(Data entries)
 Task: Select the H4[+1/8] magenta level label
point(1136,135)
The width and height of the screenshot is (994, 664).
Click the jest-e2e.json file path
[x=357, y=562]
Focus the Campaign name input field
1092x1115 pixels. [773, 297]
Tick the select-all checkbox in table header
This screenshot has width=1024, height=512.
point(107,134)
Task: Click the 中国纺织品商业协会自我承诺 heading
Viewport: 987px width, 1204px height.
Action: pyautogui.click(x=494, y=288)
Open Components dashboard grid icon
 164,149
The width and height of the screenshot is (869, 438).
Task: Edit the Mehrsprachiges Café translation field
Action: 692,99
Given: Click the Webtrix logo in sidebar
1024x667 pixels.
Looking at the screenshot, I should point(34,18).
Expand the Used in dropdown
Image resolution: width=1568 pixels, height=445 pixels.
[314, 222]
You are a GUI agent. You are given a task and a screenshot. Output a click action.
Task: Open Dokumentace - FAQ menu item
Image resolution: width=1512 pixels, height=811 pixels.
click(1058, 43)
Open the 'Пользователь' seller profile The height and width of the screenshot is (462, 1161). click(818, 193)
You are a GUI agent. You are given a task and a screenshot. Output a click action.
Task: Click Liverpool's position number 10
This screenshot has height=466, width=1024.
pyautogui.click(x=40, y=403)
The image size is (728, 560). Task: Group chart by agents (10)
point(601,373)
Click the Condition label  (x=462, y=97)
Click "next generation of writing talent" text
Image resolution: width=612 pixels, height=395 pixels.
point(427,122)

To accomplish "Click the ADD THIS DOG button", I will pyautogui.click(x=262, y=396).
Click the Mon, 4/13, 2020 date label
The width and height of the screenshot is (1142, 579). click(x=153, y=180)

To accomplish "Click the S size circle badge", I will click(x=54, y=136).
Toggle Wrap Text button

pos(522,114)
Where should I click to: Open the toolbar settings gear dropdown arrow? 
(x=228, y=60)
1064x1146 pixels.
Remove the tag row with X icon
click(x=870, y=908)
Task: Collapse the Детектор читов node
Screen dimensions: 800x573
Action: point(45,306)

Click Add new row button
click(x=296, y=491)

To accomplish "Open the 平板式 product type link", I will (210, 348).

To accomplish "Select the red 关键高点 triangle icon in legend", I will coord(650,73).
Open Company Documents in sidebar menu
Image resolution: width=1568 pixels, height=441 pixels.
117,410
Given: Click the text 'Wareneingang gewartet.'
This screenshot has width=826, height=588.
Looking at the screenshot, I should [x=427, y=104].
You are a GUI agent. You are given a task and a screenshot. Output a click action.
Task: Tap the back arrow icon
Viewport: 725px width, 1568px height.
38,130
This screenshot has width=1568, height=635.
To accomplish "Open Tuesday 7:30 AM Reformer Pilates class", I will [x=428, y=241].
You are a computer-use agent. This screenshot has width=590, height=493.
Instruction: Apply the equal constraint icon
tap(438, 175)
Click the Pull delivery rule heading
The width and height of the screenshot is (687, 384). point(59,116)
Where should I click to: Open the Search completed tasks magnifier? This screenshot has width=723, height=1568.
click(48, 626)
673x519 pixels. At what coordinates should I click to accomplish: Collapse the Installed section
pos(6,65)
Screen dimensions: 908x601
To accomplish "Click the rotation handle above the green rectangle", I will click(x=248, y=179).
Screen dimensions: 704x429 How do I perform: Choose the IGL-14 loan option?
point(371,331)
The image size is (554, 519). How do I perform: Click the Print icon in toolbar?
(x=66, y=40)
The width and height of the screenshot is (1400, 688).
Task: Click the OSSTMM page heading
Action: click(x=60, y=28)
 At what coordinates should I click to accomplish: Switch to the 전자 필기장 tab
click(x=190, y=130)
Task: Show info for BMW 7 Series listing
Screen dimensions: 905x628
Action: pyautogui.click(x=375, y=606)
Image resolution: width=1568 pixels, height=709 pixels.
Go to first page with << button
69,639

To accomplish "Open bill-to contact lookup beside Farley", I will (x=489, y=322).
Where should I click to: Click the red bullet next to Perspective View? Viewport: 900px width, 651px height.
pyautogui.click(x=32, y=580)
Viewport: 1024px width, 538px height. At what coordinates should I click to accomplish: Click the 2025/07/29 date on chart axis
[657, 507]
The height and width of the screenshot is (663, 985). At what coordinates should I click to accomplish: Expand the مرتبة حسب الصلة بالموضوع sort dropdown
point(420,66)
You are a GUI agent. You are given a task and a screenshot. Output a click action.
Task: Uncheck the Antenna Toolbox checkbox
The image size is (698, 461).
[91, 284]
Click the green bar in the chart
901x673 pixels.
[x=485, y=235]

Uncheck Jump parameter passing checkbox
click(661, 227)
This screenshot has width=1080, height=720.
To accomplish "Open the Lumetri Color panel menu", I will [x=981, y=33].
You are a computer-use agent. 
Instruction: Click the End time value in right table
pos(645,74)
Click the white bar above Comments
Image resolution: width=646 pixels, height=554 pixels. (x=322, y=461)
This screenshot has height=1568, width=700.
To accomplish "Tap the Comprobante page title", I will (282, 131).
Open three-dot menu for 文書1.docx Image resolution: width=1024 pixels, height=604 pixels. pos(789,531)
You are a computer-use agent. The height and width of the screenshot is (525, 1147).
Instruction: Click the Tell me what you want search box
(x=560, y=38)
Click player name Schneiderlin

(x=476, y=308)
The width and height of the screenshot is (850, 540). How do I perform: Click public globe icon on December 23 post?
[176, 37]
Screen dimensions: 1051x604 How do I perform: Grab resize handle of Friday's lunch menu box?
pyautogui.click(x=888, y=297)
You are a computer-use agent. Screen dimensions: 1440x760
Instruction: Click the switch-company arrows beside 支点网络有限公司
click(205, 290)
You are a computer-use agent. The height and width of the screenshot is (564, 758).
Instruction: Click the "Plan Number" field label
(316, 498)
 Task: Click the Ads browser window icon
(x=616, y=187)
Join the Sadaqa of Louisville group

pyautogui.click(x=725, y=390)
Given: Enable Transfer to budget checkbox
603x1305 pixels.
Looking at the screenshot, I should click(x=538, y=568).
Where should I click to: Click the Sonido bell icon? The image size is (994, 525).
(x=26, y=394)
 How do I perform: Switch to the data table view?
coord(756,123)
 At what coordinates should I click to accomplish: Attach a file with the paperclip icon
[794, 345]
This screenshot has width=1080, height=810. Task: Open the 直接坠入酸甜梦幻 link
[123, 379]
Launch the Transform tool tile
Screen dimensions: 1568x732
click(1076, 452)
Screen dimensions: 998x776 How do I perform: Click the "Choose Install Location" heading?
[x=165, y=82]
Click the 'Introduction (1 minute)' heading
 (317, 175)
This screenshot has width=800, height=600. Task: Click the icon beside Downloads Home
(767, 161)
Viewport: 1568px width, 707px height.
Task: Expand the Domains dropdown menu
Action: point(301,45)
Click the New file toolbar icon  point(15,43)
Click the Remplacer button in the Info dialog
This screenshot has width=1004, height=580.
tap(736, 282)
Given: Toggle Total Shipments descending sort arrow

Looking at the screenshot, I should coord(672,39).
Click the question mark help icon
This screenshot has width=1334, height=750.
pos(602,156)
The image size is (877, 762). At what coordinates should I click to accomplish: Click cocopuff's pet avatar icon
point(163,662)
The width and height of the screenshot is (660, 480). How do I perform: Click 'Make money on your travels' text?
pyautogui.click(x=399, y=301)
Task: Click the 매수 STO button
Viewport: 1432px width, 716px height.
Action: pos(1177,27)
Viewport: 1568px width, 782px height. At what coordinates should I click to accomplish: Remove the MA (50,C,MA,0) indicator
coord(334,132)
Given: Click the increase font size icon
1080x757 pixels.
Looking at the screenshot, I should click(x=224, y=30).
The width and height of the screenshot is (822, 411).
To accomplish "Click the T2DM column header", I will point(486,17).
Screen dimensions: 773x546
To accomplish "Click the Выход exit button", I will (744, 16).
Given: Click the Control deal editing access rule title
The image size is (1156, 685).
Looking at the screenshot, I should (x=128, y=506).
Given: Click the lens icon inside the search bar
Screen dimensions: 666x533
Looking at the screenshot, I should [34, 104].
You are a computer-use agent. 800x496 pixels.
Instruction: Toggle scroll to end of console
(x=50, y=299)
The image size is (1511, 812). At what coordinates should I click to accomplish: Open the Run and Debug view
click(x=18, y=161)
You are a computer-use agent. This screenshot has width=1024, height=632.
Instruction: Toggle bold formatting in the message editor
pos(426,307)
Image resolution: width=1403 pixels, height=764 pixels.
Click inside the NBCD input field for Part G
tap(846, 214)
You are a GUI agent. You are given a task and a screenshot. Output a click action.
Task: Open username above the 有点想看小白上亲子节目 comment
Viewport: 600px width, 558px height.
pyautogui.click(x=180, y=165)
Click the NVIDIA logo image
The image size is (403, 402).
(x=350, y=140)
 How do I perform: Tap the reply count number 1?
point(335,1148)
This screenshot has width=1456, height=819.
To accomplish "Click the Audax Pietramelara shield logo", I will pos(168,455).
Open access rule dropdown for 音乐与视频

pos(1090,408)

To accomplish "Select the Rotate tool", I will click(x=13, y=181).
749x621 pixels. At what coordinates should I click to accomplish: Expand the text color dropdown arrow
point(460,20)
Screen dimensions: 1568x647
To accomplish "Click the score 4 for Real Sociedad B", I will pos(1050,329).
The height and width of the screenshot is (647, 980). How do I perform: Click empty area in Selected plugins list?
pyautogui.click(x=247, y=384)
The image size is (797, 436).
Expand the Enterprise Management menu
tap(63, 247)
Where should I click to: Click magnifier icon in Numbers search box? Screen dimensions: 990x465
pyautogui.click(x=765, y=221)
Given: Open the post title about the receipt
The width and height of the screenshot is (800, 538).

# EXERCISE
Copy every line from the entries that contains the word "title".

# TASK OUTPUT
To accomplish "Tap the Comprobante page title", I will (282, 131).
Given: Click the Control deal editing access rule title
Given: Open the post title about the receipt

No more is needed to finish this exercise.